Marjoram was familiar with various conversion therapy methods after going through a variety of them himself in a decades-long bid to change himself.
“I’m a product of the 60s and you don’t even talk about your sexuality or gender in those days, I knew as soon as puberty hit that I was gay but no way to do anything about it or talk about even,” he told Breakfast.
“I became a Christian in my late teens thinking it was a spiritual journey but to actually be genuine to myself, I didn’t know what to do so I thought I can’t be gay, I just can’t.”
“I dove into Christianity in an effort to change because I had heard that you could be changed, it was absolutely possible, from that point on I spent my whole life just radically attempting anything I could to become straight, normal.”
Marjoram underwent a variety of conversion therapies and says the underlying message for those in such treatments are dangerous.
“I ended up going through all sorts of things, all sorts of prayer therapies right through to deliverance therapies where they cast out the demons,” he said.
“The primary (message) is that you’re broken and God doesn’t like you like that, some go far as to say God can’t stand the sight of you, others will just say he loves you but he just wants to be normal which is now the primary focus of conversion therapy .”

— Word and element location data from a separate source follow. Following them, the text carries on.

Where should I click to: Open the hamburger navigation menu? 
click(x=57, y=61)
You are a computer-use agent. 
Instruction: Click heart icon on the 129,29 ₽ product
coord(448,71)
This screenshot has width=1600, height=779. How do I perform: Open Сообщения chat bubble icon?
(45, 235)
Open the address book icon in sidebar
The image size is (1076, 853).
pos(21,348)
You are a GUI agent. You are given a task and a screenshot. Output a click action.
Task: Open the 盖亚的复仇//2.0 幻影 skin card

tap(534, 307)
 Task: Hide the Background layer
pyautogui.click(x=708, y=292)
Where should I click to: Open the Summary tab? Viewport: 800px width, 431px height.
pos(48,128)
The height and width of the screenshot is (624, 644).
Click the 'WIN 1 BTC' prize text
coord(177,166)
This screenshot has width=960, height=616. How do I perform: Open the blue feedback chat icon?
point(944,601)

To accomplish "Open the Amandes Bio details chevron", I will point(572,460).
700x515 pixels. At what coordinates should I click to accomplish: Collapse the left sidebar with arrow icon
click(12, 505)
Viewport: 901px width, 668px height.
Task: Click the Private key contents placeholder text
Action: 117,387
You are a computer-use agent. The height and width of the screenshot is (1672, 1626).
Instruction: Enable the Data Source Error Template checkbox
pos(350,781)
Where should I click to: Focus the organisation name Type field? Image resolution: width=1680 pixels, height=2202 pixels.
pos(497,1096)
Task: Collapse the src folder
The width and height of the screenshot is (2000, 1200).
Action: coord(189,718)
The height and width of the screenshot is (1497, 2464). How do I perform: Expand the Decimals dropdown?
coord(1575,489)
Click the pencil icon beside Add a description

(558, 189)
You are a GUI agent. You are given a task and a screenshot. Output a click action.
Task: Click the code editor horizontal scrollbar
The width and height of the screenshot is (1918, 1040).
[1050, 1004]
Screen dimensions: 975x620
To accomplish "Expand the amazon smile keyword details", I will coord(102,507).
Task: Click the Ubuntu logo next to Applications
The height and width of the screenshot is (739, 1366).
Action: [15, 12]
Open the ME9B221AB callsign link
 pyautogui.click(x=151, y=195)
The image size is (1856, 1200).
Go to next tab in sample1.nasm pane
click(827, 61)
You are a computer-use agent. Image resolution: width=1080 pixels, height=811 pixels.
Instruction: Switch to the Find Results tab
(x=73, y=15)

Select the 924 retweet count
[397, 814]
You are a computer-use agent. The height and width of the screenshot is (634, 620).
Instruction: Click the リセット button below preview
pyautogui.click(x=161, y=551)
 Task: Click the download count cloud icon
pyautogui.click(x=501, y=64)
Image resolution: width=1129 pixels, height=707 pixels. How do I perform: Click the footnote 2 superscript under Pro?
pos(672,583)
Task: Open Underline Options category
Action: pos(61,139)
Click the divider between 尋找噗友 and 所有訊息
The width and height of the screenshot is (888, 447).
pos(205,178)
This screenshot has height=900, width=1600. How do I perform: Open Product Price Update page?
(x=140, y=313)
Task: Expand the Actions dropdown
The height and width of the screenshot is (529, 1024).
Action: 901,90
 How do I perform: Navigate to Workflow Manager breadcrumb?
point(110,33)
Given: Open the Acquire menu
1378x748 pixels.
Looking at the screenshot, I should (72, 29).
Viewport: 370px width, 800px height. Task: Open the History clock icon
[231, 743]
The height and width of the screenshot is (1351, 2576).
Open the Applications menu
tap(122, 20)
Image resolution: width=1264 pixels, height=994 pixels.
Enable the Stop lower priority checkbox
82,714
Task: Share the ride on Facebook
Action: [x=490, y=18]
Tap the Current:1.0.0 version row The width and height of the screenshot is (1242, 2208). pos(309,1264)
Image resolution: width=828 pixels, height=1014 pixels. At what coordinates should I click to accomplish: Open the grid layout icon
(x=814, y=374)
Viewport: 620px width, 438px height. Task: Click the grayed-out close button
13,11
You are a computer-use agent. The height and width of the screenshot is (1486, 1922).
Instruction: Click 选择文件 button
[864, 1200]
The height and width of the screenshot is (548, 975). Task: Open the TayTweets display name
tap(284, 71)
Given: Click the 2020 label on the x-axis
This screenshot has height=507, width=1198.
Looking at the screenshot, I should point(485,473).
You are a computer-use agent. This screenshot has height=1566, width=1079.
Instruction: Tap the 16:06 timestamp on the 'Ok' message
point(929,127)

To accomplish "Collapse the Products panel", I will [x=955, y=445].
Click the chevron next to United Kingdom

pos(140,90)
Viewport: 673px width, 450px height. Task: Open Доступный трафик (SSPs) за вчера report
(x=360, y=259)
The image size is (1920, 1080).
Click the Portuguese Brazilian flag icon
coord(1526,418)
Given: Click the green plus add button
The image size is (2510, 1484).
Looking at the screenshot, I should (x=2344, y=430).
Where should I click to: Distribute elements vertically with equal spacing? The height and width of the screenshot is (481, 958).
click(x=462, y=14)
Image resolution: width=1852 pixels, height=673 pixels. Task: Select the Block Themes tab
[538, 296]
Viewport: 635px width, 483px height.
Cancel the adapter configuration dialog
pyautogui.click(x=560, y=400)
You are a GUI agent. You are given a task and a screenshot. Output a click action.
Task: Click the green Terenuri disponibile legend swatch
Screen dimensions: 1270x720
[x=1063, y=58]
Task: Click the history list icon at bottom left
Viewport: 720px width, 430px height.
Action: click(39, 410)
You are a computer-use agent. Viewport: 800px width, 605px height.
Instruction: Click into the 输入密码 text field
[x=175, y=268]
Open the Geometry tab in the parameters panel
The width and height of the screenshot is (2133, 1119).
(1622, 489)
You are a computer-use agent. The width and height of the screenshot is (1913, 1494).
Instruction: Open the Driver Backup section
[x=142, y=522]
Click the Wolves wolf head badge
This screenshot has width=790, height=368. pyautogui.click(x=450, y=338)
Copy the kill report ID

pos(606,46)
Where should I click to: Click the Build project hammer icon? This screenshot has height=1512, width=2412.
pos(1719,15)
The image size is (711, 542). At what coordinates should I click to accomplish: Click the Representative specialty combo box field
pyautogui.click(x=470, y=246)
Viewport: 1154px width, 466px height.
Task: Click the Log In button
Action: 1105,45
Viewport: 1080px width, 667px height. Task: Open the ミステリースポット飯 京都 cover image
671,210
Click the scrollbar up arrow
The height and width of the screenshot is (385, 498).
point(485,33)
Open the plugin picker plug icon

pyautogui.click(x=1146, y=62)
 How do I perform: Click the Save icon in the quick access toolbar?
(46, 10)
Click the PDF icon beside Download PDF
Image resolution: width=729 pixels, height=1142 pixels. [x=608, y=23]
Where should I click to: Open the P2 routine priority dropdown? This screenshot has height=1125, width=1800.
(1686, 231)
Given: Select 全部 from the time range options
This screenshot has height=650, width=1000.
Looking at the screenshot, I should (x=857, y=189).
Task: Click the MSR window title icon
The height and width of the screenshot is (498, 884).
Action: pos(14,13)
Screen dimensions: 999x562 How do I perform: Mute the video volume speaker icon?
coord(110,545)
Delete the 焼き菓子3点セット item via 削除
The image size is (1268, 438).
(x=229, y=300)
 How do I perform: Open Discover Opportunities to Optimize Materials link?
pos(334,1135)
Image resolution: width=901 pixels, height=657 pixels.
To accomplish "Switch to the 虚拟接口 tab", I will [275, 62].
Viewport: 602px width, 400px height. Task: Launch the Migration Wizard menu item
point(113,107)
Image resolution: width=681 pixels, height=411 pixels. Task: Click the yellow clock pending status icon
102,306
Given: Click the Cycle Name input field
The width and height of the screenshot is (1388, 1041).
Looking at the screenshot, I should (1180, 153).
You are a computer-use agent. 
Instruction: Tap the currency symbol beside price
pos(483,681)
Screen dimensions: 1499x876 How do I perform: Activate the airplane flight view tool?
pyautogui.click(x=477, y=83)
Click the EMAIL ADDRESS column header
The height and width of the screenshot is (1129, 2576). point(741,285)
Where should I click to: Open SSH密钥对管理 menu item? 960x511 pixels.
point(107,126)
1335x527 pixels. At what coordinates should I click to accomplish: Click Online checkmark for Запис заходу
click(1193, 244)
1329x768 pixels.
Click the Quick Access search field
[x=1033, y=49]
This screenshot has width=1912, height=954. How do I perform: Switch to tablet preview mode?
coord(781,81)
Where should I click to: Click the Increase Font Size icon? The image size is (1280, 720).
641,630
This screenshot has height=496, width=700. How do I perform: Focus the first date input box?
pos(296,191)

“A lot of it comes across as a very loving process but there’s still this element to it that you are broken and must be fixed.”
Marjoram said the fear of being found out meant he continued to practise conversion therapy with his wife in the mid-1990s.
“My wife and I worked together (as conversion therapists), she had come from lesbian relationships. We had that background in common, we ended up joining an organisation called Living Waters in the mid ‘90s and we worked together, we’re both musicians so we’re sort of music leaders,” he said.
“We became work leaders and worked in good faith, in helping people but through all this time, this massive cognitive dissonance going on where I knew I was just as gay as I ever was, but you live in this repression, denial.”
“It’s underneath everything in your life, part of it is this constant deep fear that I’d get found out and I’d be a fraud, I had to keep this front up all the time because I wasn’t allowed to be gay, my belief system said sorry you can’t do it.
“I just had no choice but to keep going on.”
The death of his wife from cancer a decade ago set Marjoram on a path to living with more “personal integrity”.
“I looked after her for about 18 months, two years. When she passed away, I thought that’s it, I was an absolute mess, I had a breakdown, I had to sit back and deconstruct everything,” he said.
“I have never lived with personal integrity my whole life.”
Marjoram's journey was complete when he founded an organisation called Silent Gays, an independent service that addresses the abuses of religion and conversion therapy.
“I focus on helping people coming out of all the years of abuse, very rewarding.”